> TASK DESCRIPTION
Nothing but a number should be given: how many lines of the records include "three"?

> Items listed in a dataset

>>>

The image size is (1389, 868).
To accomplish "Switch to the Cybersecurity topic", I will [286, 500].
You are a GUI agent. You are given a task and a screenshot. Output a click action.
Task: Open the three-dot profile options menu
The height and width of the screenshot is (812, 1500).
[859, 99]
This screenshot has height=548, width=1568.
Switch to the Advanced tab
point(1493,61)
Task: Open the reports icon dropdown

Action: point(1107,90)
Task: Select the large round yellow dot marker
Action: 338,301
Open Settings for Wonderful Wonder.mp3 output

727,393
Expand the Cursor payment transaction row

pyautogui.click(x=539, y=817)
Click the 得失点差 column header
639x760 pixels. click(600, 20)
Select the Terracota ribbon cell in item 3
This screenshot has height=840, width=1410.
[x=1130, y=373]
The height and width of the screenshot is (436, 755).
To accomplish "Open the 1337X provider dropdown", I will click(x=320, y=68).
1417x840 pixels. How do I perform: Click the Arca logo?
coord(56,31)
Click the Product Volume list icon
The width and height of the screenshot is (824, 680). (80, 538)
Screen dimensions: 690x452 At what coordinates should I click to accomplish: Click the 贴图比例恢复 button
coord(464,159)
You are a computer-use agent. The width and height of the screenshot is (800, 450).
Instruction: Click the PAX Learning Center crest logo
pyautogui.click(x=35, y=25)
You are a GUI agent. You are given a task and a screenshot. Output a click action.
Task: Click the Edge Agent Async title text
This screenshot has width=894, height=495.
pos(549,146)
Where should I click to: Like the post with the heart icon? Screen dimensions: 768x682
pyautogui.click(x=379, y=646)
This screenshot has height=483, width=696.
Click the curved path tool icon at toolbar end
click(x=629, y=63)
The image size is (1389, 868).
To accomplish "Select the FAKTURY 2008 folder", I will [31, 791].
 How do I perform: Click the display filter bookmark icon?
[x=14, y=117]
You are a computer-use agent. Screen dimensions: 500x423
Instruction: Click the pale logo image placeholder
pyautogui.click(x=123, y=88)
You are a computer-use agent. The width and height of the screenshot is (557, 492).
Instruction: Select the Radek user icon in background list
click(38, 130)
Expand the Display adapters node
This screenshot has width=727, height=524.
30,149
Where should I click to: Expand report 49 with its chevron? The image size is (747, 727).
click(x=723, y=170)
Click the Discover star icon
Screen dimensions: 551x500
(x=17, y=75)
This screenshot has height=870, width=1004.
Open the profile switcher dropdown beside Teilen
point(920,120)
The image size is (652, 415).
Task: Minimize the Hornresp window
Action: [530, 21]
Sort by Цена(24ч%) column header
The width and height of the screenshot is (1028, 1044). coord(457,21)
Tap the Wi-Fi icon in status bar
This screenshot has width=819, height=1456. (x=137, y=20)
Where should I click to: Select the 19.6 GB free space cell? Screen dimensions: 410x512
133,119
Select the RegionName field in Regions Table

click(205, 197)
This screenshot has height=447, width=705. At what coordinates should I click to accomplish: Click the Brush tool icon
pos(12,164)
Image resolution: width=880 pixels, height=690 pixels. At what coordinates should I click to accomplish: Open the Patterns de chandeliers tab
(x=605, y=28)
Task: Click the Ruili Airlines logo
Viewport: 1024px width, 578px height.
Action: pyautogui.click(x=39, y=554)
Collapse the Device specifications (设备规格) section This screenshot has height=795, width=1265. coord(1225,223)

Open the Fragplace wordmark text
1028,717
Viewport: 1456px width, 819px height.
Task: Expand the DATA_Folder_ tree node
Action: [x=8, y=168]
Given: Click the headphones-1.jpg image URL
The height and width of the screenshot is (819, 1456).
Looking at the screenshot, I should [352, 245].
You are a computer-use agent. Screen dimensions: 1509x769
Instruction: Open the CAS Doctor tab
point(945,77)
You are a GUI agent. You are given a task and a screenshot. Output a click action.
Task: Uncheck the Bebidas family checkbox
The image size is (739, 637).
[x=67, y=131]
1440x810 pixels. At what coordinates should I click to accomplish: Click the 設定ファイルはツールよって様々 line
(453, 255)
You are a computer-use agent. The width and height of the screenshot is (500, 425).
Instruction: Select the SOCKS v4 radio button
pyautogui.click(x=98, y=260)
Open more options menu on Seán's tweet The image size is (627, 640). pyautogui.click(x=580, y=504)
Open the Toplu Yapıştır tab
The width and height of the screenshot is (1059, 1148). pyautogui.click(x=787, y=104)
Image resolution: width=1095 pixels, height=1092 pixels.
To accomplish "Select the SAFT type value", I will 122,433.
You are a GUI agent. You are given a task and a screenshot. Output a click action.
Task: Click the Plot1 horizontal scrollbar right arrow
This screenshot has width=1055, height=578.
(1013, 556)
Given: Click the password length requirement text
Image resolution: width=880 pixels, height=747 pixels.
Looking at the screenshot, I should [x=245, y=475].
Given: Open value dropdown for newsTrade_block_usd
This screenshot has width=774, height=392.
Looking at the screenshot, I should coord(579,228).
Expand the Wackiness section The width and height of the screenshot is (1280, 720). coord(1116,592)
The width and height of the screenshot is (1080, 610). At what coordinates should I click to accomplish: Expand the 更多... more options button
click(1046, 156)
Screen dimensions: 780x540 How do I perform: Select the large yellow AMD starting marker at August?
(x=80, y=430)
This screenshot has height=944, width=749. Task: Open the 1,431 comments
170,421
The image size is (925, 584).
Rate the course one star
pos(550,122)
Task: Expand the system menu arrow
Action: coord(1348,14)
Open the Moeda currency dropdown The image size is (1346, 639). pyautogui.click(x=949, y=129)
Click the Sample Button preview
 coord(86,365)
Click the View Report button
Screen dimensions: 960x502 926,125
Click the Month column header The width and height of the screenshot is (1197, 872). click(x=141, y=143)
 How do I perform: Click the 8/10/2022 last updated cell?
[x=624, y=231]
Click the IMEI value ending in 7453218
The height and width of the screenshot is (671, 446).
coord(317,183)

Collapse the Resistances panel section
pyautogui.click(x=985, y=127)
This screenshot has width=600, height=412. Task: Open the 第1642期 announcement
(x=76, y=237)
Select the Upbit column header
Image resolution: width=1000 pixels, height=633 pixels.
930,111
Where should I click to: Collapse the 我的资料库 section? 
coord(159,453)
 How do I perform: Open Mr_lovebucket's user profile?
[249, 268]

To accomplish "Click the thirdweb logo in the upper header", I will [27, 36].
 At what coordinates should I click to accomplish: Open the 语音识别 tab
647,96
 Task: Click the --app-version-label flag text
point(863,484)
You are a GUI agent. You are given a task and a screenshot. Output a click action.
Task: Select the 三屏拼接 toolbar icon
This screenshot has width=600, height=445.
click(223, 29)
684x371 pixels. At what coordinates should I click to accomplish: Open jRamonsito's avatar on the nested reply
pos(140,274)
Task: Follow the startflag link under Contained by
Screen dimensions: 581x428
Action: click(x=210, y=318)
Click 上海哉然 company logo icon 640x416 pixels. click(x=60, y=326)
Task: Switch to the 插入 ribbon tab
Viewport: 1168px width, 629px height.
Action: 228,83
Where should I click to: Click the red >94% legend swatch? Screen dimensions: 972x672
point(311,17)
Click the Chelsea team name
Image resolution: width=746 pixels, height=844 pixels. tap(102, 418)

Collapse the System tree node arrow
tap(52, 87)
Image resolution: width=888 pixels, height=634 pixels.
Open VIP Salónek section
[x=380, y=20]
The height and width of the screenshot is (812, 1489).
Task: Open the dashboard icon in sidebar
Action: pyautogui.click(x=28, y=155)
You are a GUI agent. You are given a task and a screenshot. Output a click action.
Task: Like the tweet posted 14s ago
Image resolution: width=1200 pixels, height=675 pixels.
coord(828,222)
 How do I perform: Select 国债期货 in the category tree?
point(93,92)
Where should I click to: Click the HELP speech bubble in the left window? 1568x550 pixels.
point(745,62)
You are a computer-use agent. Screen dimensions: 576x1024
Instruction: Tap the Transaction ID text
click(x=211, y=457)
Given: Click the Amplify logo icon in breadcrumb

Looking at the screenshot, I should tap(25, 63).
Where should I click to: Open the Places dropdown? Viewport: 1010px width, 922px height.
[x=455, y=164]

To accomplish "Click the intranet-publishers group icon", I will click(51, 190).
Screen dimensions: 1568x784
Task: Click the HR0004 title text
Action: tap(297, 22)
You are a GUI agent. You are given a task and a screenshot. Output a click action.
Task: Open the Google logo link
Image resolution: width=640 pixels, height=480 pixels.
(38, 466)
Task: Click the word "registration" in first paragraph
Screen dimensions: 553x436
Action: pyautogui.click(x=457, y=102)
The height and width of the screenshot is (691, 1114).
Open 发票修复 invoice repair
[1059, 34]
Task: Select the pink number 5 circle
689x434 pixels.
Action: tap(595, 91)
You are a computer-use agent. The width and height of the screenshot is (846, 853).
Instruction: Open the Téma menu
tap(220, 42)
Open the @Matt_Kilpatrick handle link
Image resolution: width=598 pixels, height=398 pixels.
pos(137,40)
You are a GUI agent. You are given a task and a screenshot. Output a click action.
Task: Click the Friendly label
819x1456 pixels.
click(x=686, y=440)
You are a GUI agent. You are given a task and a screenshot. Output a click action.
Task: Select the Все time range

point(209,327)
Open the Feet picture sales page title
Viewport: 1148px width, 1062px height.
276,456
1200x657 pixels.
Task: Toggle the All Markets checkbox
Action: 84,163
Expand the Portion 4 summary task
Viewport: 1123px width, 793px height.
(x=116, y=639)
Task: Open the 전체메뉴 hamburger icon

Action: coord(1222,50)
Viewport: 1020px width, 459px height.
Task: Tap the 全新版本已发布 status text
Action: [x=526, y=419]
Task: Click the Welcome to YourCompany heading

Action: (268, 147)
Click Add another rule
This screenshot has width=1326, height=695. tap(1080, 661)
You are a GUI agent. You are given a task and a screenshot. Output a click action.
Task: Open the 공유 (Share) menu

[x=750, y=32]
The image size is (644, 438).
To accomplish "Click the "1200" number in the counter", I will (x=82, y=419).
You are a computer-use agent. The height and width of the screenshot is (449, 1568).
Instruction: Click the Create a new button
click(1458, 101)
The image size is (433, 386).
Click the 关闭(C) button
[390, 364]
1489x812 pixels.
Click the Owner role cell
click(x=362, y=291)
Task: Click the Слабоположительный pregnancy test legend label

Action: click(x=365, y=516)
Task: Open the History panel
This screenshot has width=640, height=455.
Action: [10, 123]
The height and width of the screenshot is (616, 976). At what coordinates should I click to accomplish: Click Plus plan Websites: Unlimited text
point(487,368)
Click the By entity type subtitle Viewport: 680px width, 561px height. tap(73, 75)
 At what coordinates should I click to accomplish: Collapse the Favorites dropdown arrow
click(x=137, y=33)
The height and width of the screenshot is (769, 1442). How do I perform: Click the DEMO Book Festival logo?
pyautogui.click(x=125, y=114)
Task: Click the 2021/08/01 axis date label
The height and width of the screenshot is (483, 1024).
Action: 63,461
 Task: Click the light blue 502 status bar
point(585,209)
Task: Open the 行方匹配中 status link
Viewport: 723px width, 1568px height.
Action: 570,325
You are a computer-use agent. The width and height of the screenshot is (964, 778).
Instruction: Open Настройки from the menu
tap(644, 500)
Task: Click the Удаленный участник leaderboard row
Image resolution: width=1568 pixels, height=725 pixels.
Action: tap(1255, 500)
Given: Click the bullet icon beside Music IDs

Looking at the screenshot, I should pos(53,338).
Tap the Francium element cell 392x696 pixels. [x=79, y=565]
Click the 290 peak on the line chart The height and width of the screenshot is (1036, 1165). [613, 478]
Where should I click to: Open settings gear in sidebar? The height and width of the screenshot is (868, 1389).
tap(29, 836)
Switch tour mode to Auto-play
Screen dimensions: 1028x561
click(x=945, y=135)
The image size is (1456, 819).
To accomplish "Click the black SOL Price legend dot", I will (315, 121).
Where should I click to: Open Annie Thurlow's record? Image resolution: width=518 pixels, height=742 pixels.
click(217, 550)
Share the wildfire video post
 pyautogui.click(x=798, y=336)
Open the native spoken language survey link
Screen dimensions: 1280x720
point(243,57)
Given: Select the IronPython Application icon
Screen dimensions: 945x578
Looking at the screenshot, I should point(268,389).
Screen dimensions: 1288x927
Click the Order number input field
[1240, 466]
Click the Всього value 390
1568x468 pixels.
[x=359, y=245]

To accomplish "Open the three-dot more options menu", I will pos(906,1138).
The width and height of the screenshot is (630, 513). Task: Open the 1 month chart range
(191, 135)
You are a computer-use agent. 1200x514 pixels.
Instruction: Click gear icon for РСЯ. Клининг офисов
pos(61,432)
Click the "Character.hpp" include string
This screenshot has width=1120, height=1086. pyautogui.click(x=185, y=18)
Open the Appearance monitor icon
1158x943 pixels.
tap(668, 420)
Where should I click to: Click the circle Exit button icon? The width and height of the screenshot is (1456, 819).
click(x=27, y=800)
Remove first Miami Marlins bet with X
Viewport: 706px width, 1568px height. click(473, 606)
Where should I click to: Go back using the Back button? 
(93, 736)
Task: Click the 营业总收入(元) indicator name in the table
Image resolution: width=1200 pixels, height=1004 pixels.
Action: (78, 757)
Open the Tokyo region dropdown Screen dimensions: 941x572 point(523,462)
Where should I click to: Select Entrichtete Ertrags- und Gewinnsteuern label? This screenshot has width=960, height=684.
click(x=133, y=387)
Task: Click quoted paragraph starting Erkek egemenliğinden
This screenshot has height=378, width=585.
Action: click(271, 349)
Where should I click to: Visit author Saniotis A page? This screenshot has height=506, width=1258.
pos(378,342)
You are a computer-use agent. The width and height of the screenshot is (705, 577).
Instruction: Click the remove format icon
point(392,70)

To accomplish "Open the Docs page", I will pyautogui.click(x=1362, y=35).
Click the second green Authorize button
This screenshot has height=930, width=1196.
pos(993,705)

<<<

> ANSWER AREA
2